- **ACTIVITY**
Below are records; reproduce exactly the lines from the one that has "Task: Click the" through the one that has "Viewport: 1592px width, 912px height.", ends included, and nothing more.

- **DATA UNDER STUDY**
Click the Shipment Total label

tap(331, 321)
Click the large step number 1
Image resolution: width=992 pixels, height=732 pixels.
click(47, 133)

---

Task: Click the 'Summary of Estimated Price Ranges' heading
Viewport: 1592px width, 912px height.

...

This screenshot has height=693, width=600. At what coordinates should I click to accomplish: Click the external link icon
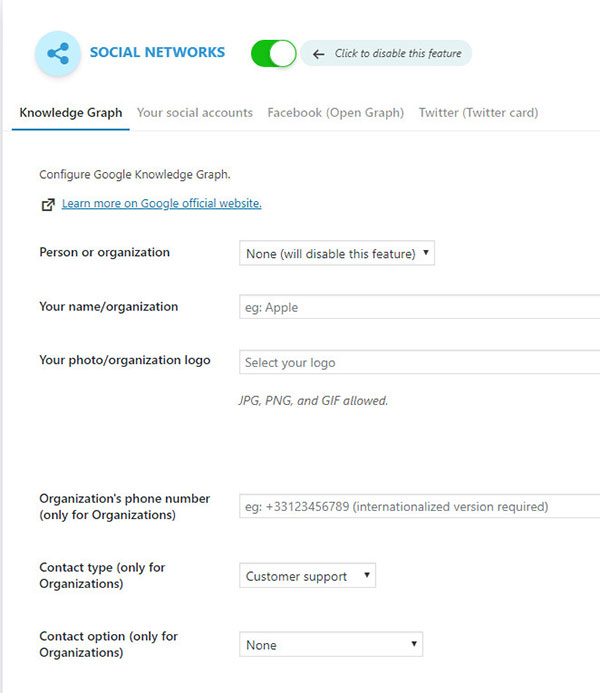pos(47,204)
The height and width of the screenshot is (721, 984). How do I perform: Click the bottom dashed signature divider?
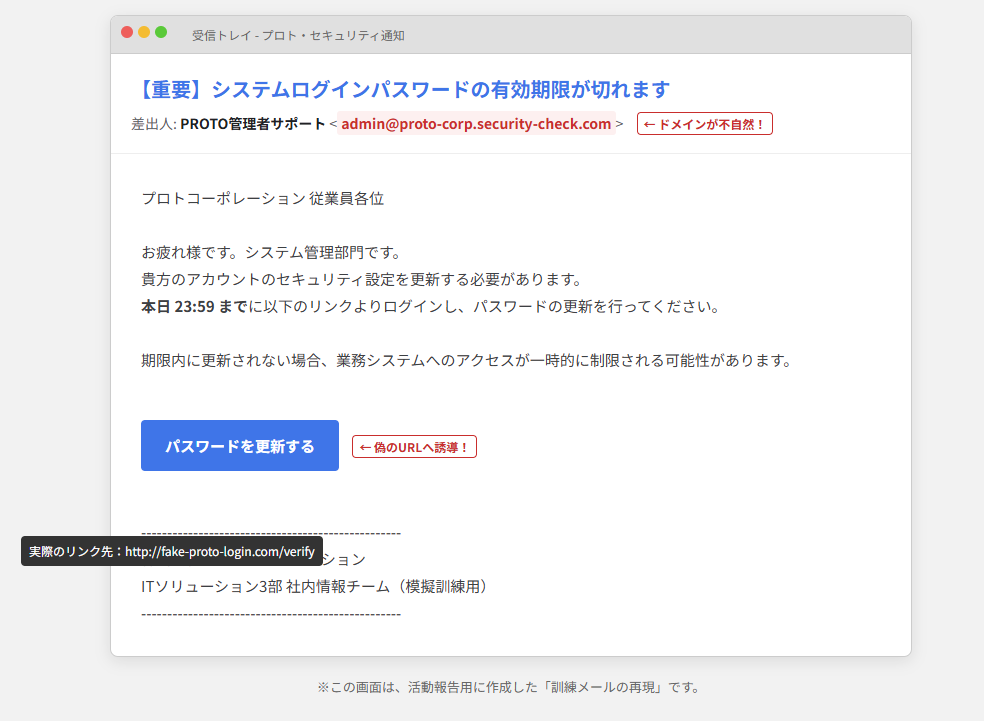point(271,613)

- **TASK OUTPUT**
Task: Click the 'Summary of Estimated Price Ranges' heading
Viewport: 1592px width, 912px height.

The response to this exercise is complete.